図1.(a)ガリレオ探査機が撮影した,エウロパに見られる典型的な表面拡大地形.多数の暗灰色の帯状地形が表面を切っている[Tufts et al., 2000].(b)帯状地形を除去すると周辺の地形が明瞭に復元されることから,帯状地形の存在は表面積の増加を示唆している[Sullivan et al., 1998 より].

図2:融点粘性率が1015Pas の場合の,エウロパ氷地殻・内部液体層境界面の位置変化.

図3:エウロパ内部液体層の固化が図2のように進行する場合の,表面における引張応力の時間変化.氷地殻の融点粘性率は1015Pas.曲線は,上から表面粘性率が1027~1023Pasの場合.

図4:融点粘性率が1015Pasの場合の,エウロパ氷地殻・内部液体層境界面の位置変化.

図5:液体層の固化が図4のように進行する場合の,表面における引張応力の時間変化.氷地殻の融点粘性率は1015[Pas].曲線は,上から表面粘性率が1027~1023の場合.

審査要旨 要旨を表示する

 本論文は,太陽系の外惑星系に特徴的に存在する氷衛星に見られる地殻変動の痕跡がどのように形成されたのかという問題について,熱史に従った内部構造進化とそれに伴う地殻応力史を理論的アプローチによって解明したものである.

 ボイジャーやガリレオ探査機による外惑星系の調査によって,氷衛星には地殻変動の痕跡が多数発見された.代表的な氷衛星である木星の衛星エウロパやガニメデに対しては,近年の調査によって詳細な地形学的特徴が明らかとなり,主に亀裂や断層などの伸張応力に伴い形成した地形が表面を覆っていることが分かった.氷衛星における地殻変動の発生源は長年にわたり大きな未解決の問題であり,様々な応力源が議論されてきたが,個々にはいずれも不十分とされてきた.本論文は応力源として液体層の固化現象に着目し,内部熱史の進化と関連づけた地殻応力計算の数値シミュレーションを行うことによって,この現象が氷衛星の地殻変動に重要な役割を果たすことを初めて見出したものである.

 本論文は全8章から構成されている.第1章は序論であり,研究の背景や氷衛星での地殻変動とその応力源に関するこれまでの理論的研究の問題点をまとめたものである.また氷衛星を特徴づけるH2O 氷の物理的特性を概説し,内部液体層の固化に着目した本研究の位置づけと意義を述べている.

 第2章では,本研究で氷衛星の代表例として扱う木星の衛星エウロパとガニメデに関する観測的事実を概説している.これらは内部構造進化や応力史の数値計算に対する制約条件として用いられる.

 第3章では,内部液体層の固化に伴う氷地殻応力の計算手法について説明している.氷地殻は球対称な均質構造を持つとして取り扱い,内部の熱的条件の変化に伴う氷地殻厚さの変化量が与えられた場合の氷地殻応力が解析的に導かれる.H2Oの相変化には体積変化が伴うため,内部には過剰圧が発生して氷地殻に応力が発生する.相境界面における圧力平衡を考えることによって内部過剰圧と氷地殻応力場が定式化される.さらに粘弾性体の解を導き,氷地殻厚さの変化量を逐次的に与えることによって,氷地殻応力の時間発展計算を可能にしている.これにより,内部熱史と応力史をカップリングさせた手法が確立されている.

 第4章では,氷衛星の内部熱史および構造進化に関して本研究で用いたモデルが説明されている.エウロパやガニメデサイズの氷衛星は衛星形成時に岩石成分と氷成分の重力分離が起こり,岩石質のコアを液体水の層が覆う構造が達成されたと考えられている.本研究ではこれを初期条件とし,液体層の固化現象や内部の温度構造の変化を追跡している.

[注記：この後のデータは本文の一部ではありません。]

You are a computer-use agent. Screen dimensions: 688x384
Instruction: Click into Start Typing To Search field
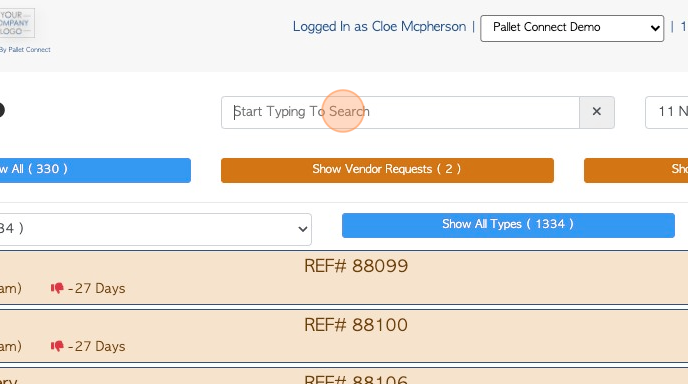point(400,112)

 第5章では,数値計算の結果を示したものである.第一に氷衛星内部の熱的進化に関して氷の融点粘性率の不確定性を鑑みた計算が行われている.その結果.エウロパの液体層は固化が比較的ゆっくり進行し,現在も液体層が保持される.これは固化で生じる氷Iの融解曲線が負の勾配を持つ特性や,氷地殻に働く潮汐発熱の効果によるものである.一方ガニメデでは,液体層の固化が氷地殻と高圧氷層の同時成長によって進行し,数億年で完全に消滅する結果となった.これは岩石コアを覆う高圧氷層がコアからの熱の緩衝材として働くためである.またこの結果から氷地殻の応力史が見積もられる.エウロパにおいては液体層の固化に伴い大きな体積増加が生じ,表面で発生する引っ張り応力は従来考えられていたどの応力源よりも大きく,氷の強度を上回るケースも存在し,従って,液体層の固化がエウロパの地殻変動に対して極めて重要な寄与を果たすことが明らかになった.一方ガニメデは,相変化によって体積減少を伴う高圧氷層の成長が大きいため,表面では大きな圧縮応力が発生することが明らかとなった.このことから,ガニメデ表面で見られる伸張性地形は液体層の固化現象とは別のプロセスによって形成したことが示唆される.

 第6章では結果に対する議論として,本研究で扱った応力源がエウロパの地殻変動に与える役割や,ガニメデの地殻変動に関して残された問題点が整理されている.

 第7章では,本研究で考慮しなかったが影響を与え得る様々な要素に関する議論や,他の主要な氷衛星に対する示唆,将来の方向性が議論されている.

 第8章では本論文の結論がまとめられている.

 この論文は,氷衛星における地殻変動の原因としてこれまで具体的に扱われることのなかった液体層の固化現象に着目し,内部構造進化とカップリングさせた地殻応力計算モデルを定量的に構築した画期的なものである.また氷衛星の熱史と地殻応力史の両者に関して一貫した結果を得たことは特筆すべき点であり,これまでにない新たな成果として高く評価される.従来外惑星系の研究は観測量が少なく,定性的な議論が多い中で定量的な応力値,粘性率,形成年代を与えた本研究は,今後の氷衛星探査へ具体的な指針を与えた.その結果は氷衛星の進化という重要な問題に対して新しい知見・展望をもたらしたものであり,博士取得を目的とする研究として十分であると審査委員会一同が確認した.

 なお,本論文は東京大学地震研究所の栗田敬教授との共同研究であるが,論文提出者が主体となってモデル構築・実験・解析を行ったものであり,論文提出者の寄与が十分であると判断する.従って,博士(理学)を授与できると認める.